19 janvier 2022
Festivals

Sonno Profondo : Profondo Giallo !

Par Gabriel Carton 

SONNO PROFONDO malgré son titre n'est pas un film italien mais argentin, pourtant l'œuvre de Luciano Onetti est indubitablement un hommage appuyé au genre. Certes l'exercice de style justifie mal un scénario à tiroir et la prétention sensible de l'ensemble empêche d'apprécier pleinement cette mise en image sincère et visuellement très travaillée de l'univers onirique, érotique et sanglant du giallo. C'est que le réalisateur nous en inflige ad lib des plans sur des mains gantées de cuir, des lames scintillantes etc.

Mais l'ensemble, handicapé peut-être par un budget dérisoire et une équipe trop réduite (Onetti assure à lui seul la réalisation, le scénario et la musique de SONNO PROFONDO ), acquiert un caractère touchant par son jusqu'au-boutisme, la facticité affichée de ses trucages et reste une expérience intrigante, que beaucoup de spectateurs excédés ont choisi de ne pas vivre, ayant quitté la salle au bout de quelques minutes, en riant ou en maugréant face à cette farce stylistique.



Autre fulgurance giallesque autrement plus frappante, L'ETRANGE COULEUR DES LARMES DE TON CORPS d'Hélène Cattet et Bruno Forzani, le duo auquel on doit déjà le fascinant AMER, enflamme de passion rouge sang les yeux et les oreilles.

Somptueux, envoutant, époustouflant, les adjectifs manquent pour donner une idée du travail effectué. Couleurs, lumières, cadrages, effets sonores invitent le spectateur à se perdre dans un dédale de voluptueuse paranoïa, dont il ressort abasourdi. Les corps s'attirent, les courbes se frôlent, les épidermes se déchirent, l'œil affamé cherche fébrilement le détail, avale toutes les couleurs du vice, encaisse les échardes de l'éblouissement baroque avec délectation, l'oreille déboussolée se gorge de sonorités stridentes et de mélodies sourdes, Le grandiose se fait trivial, le grotesque se fait sublime et l'extase est atteint !

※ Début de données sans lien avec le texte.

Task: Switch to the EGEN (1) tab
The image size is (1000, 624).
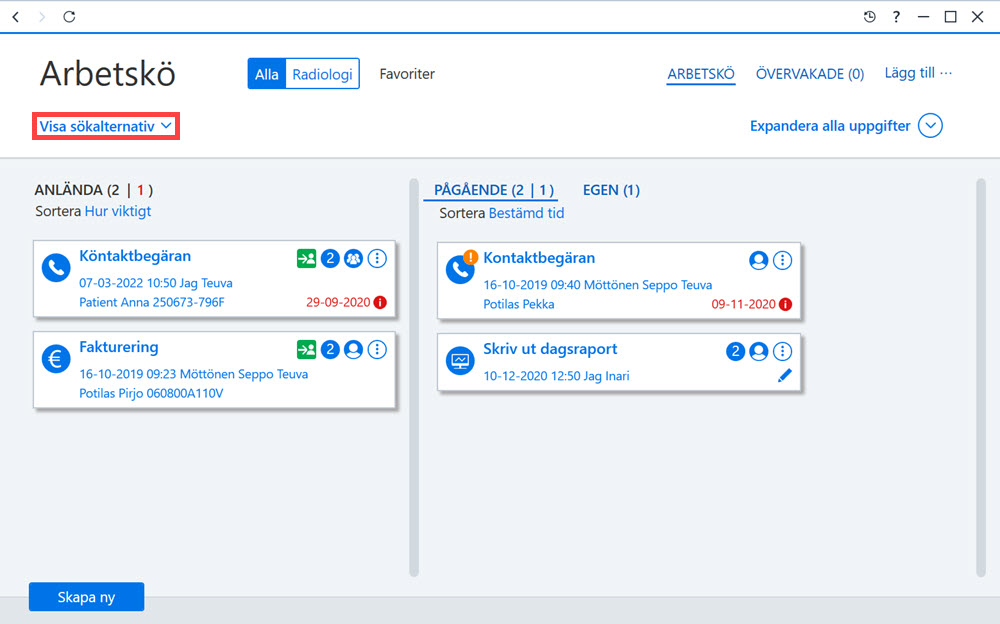Action: click(x=611, y=190)
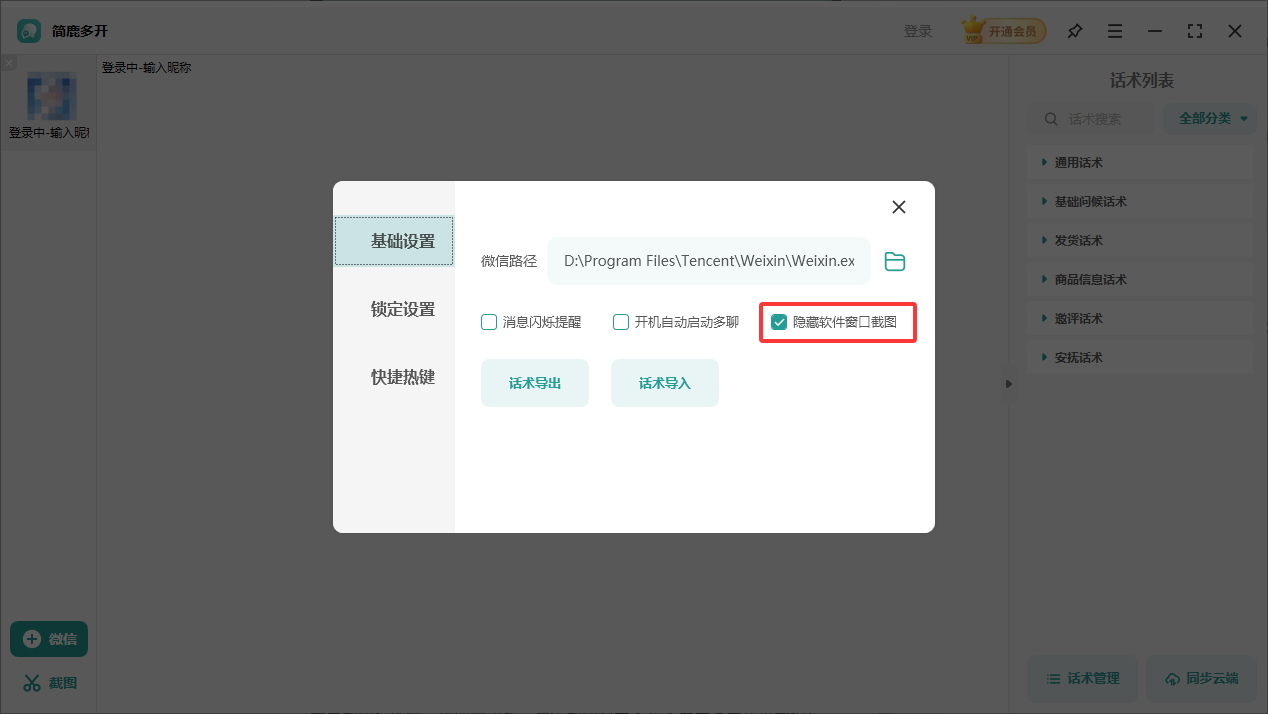Switch to the 锁定设置 tab
The image size is (1268, 714).
[403, 309]
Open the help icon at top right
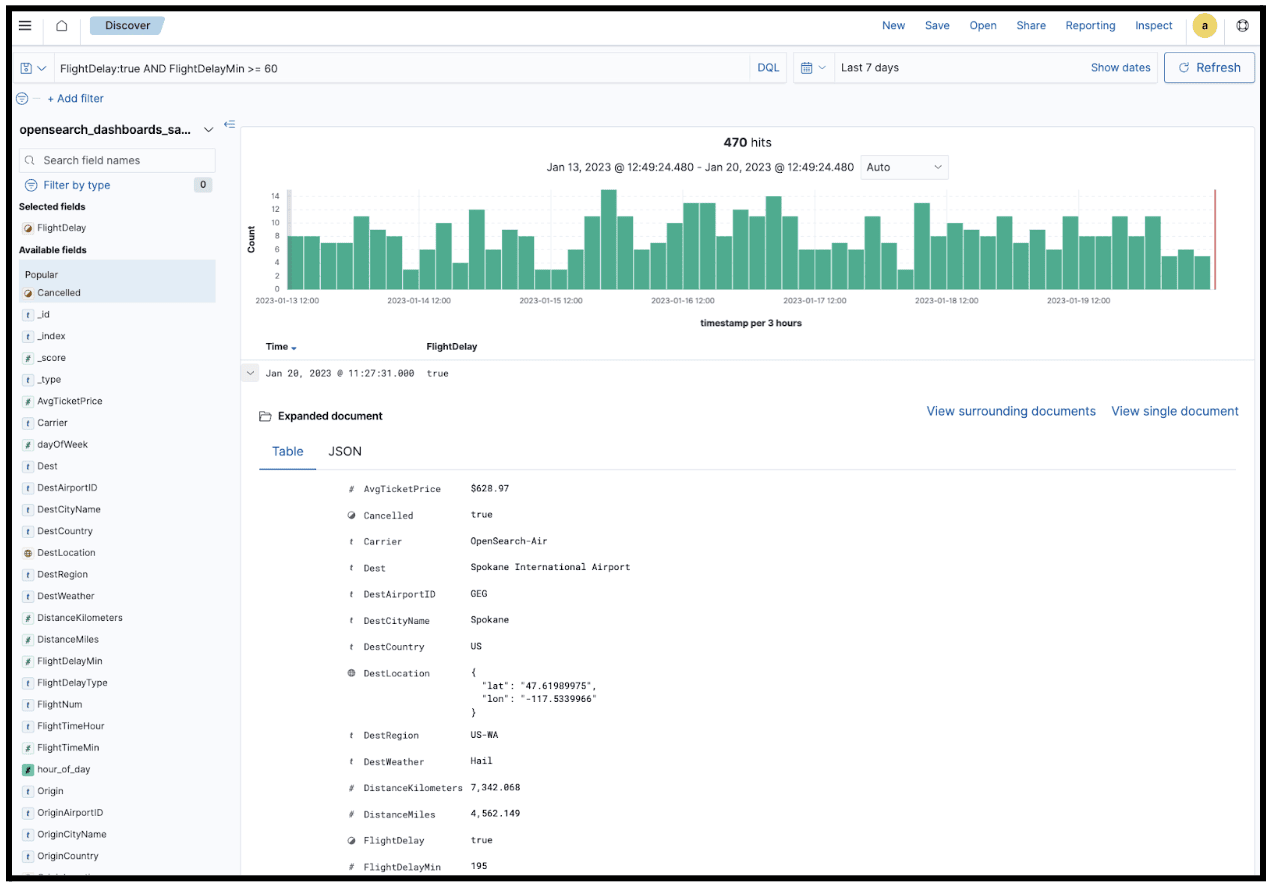The image size is (1272, 886). 1242,26
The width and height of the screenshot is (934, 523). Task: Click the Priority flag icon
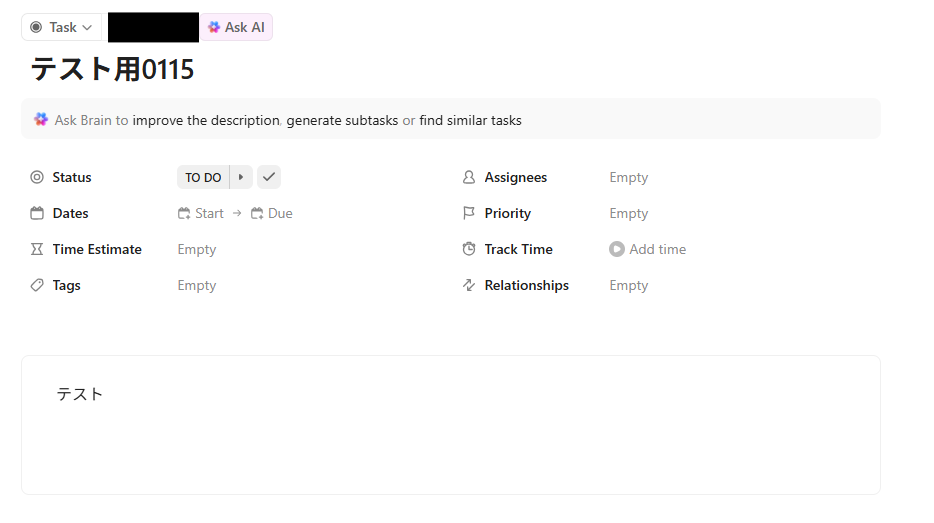pyautogui.click(x=469, y=213)
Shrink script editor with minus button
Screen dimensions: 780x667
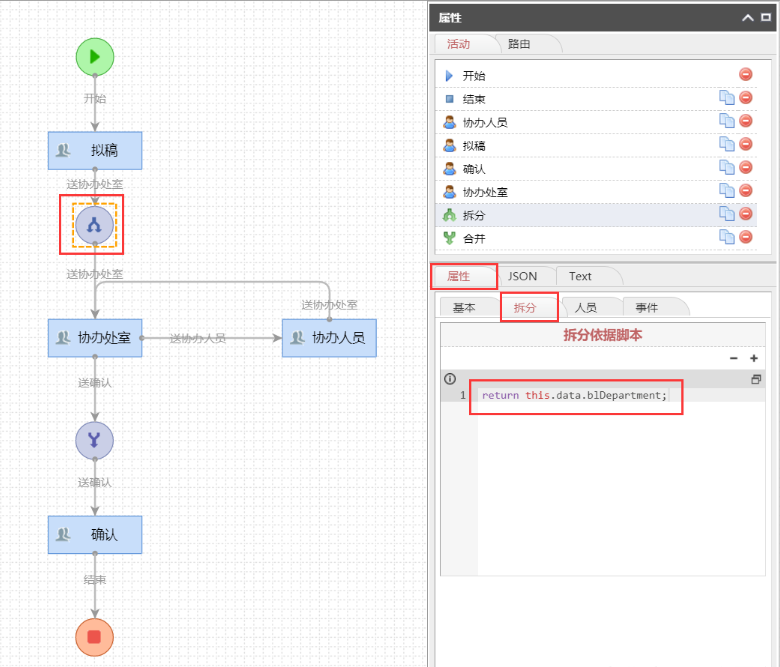[x=734, y=358]
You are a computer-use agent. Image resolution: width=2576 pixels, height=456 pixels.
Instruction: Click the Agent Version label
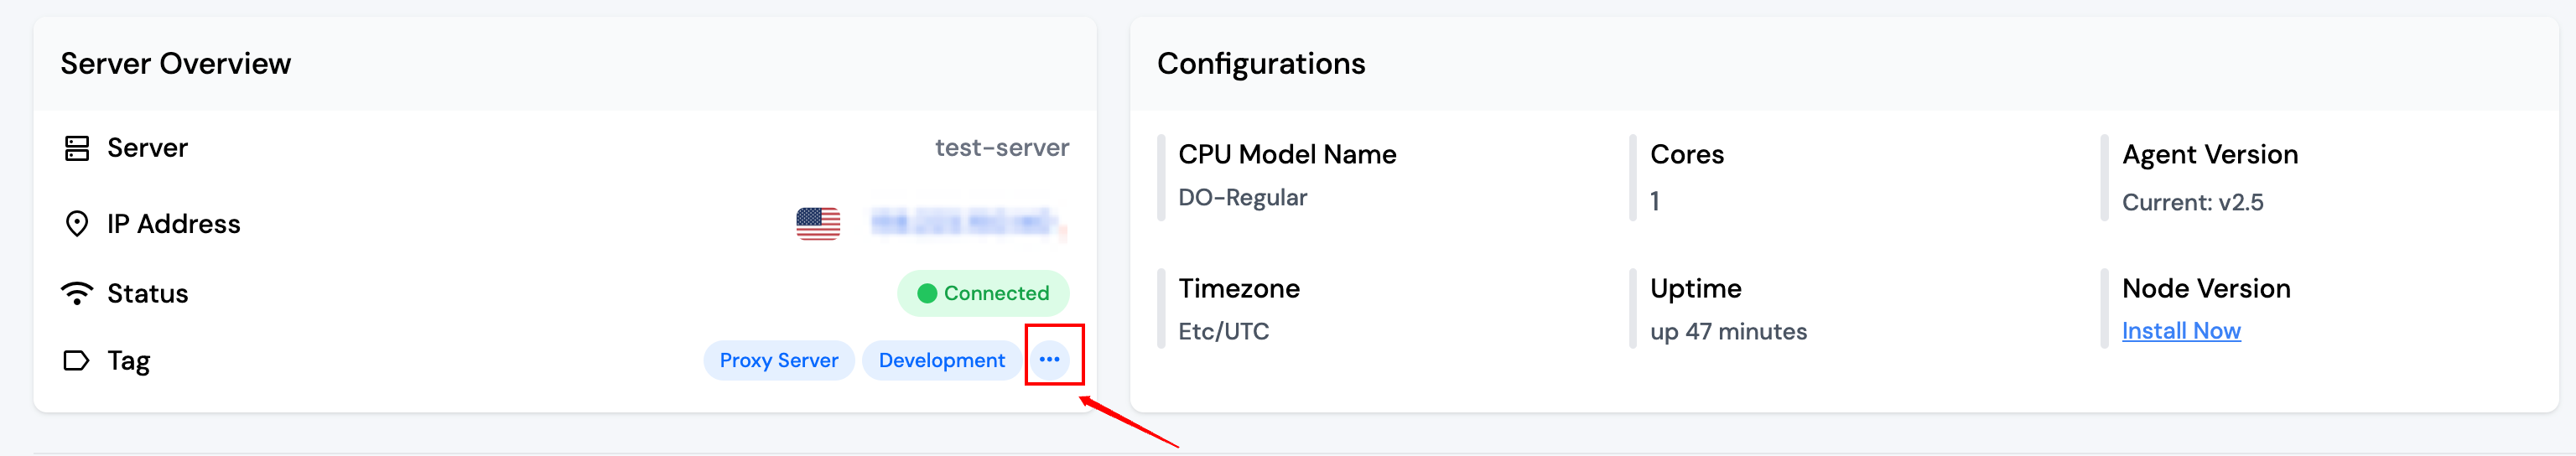(x=2209, y=155)
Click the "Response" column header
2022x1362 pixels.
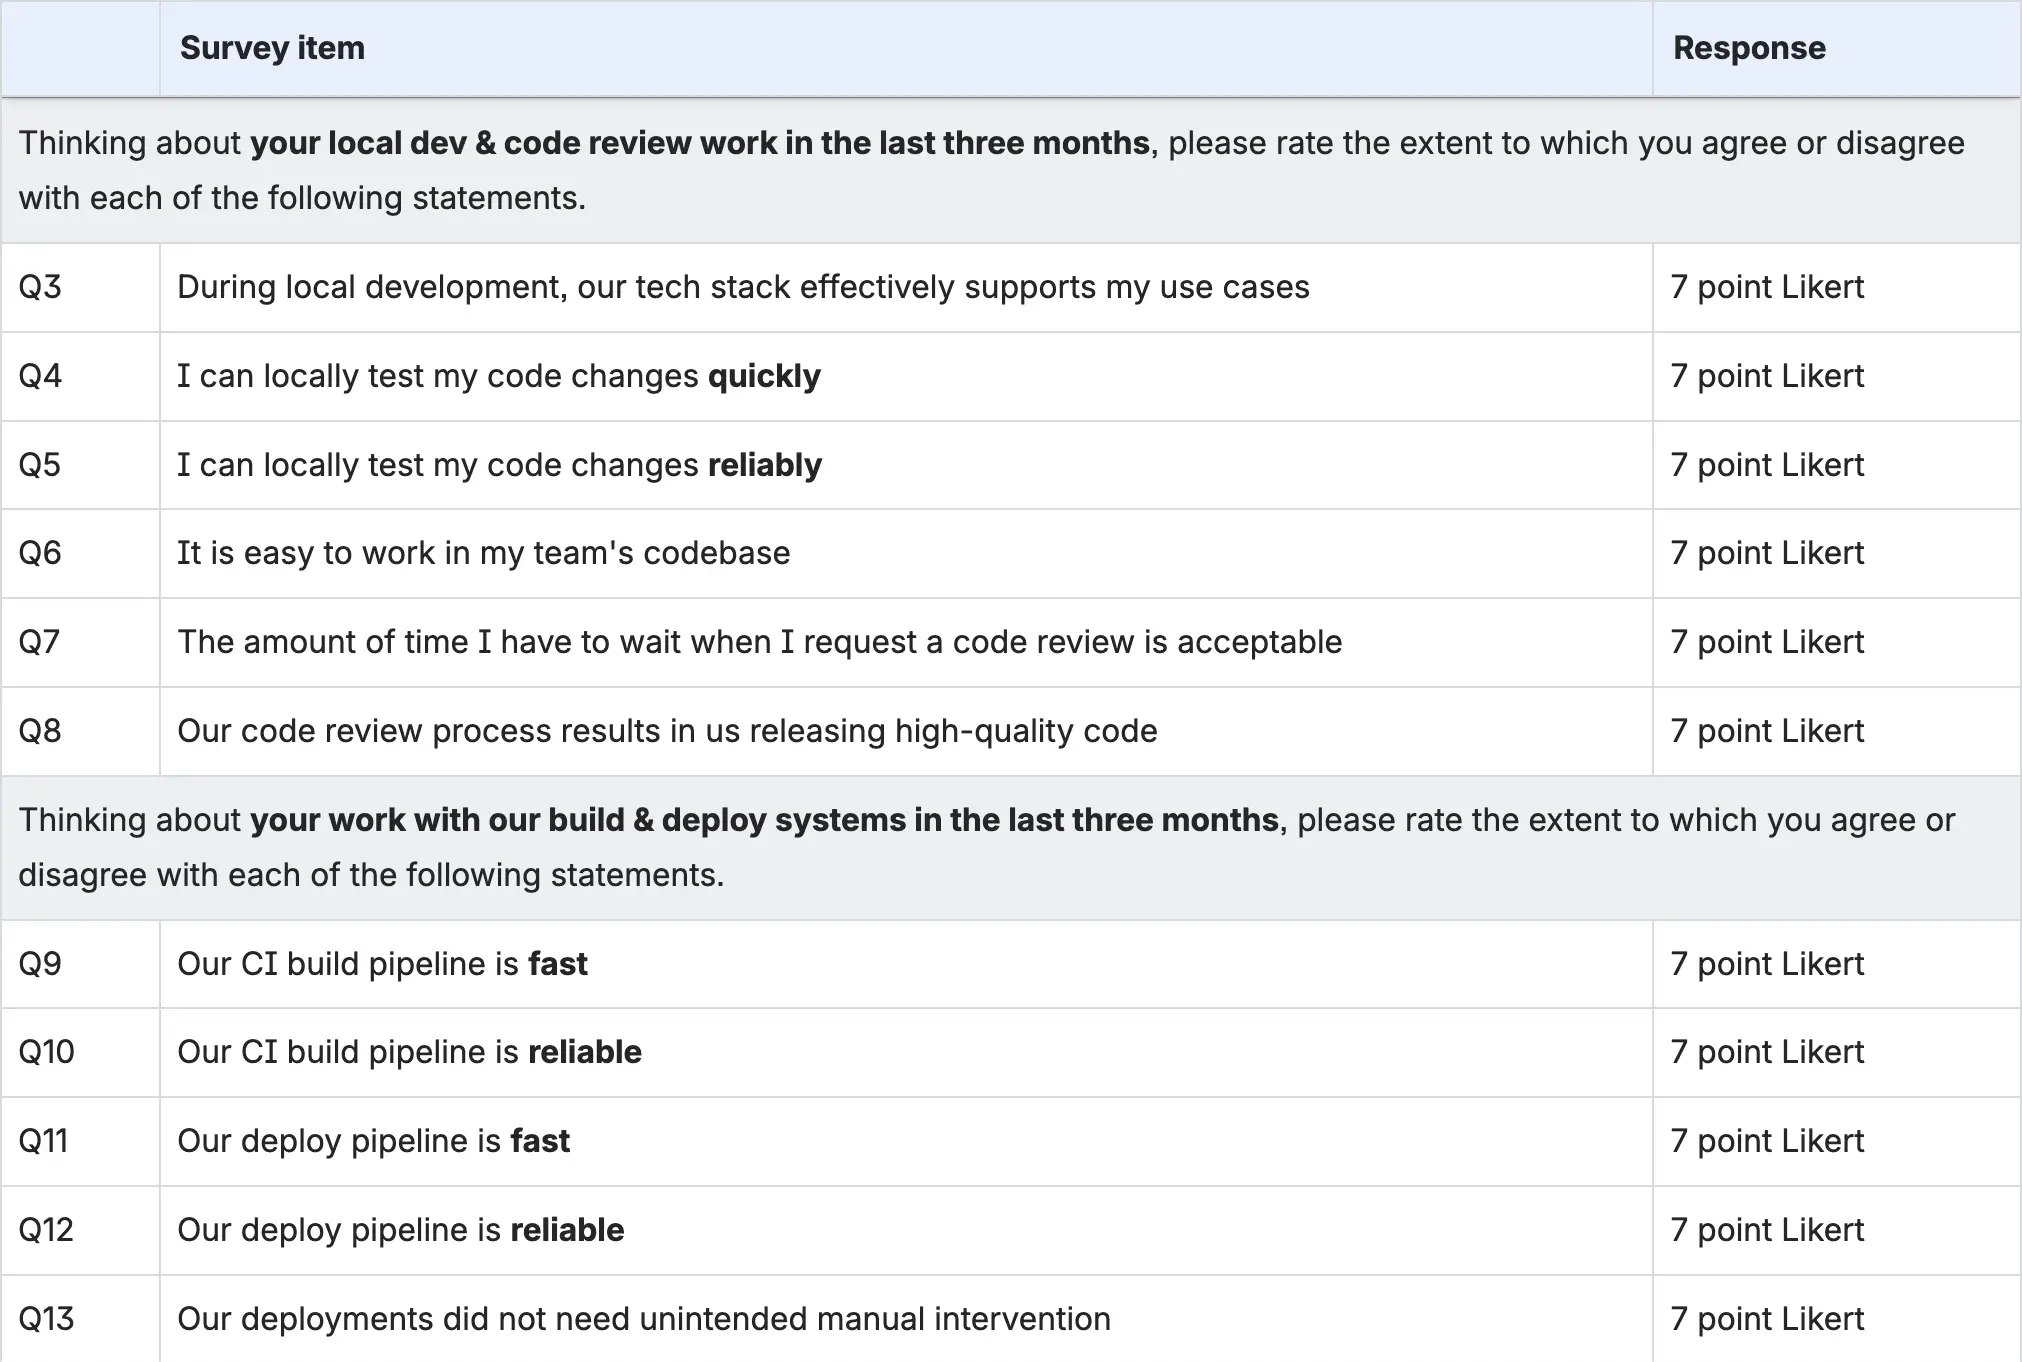(1749, 48)
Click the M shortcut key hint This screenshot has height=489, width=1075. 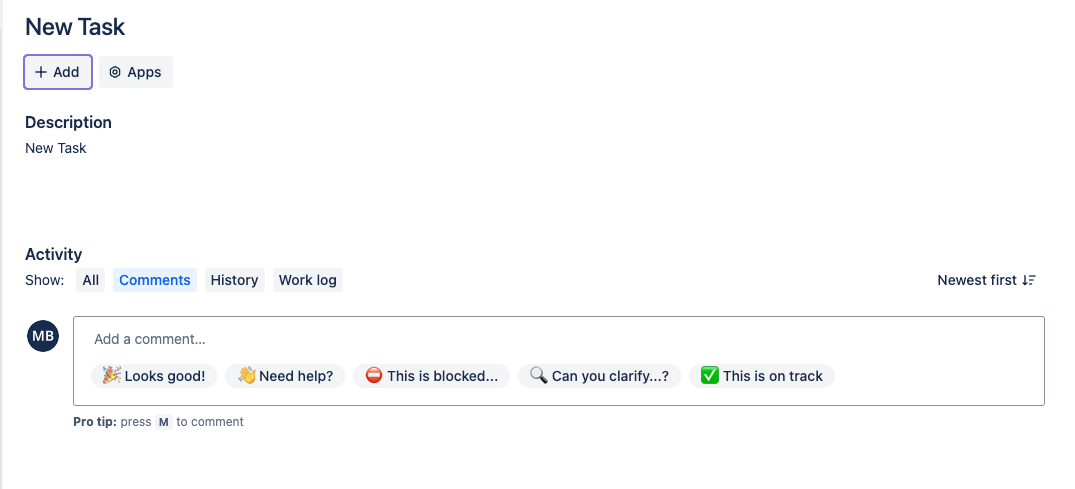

Si l'on doit un coup de maître aux deux réalisateurs, c'est bien L'ETRANGE COULEUR DES LARMES DE TON CORPS.


A propos du festival de Gérardmer

À partir de 1994, le festival du film fantastique de de Gérardmer reprend le flambeau de feu le festival international du film fantastique d'Avoriaz. Appelé "Fantastica" jusqu'en 1996, il prend par la suite le nom de "Fantastic'Arts", mettant ainsi l'accent sur son ouverture à d'autres formes artistiques que le cinéma. Y sont, en effet, organisés des concours de dessins et de nouvelles fantastiques et institués des prix pour les décorations de vitrines. À partir de l'édition 2009, le festival reprend le nom usuel de "Festival du film fantastique de Gérardmer" ou simplement de "Festival de Gérardmer".

Chaque année quelques personnalités sont présentes pour constituer en partie le jury, mais aussi pour présenter leurs œuvres, comme Bernard Werber, qui vient chaque année au salon "littérature" situé au centre-ville sur la Place du Tilleul.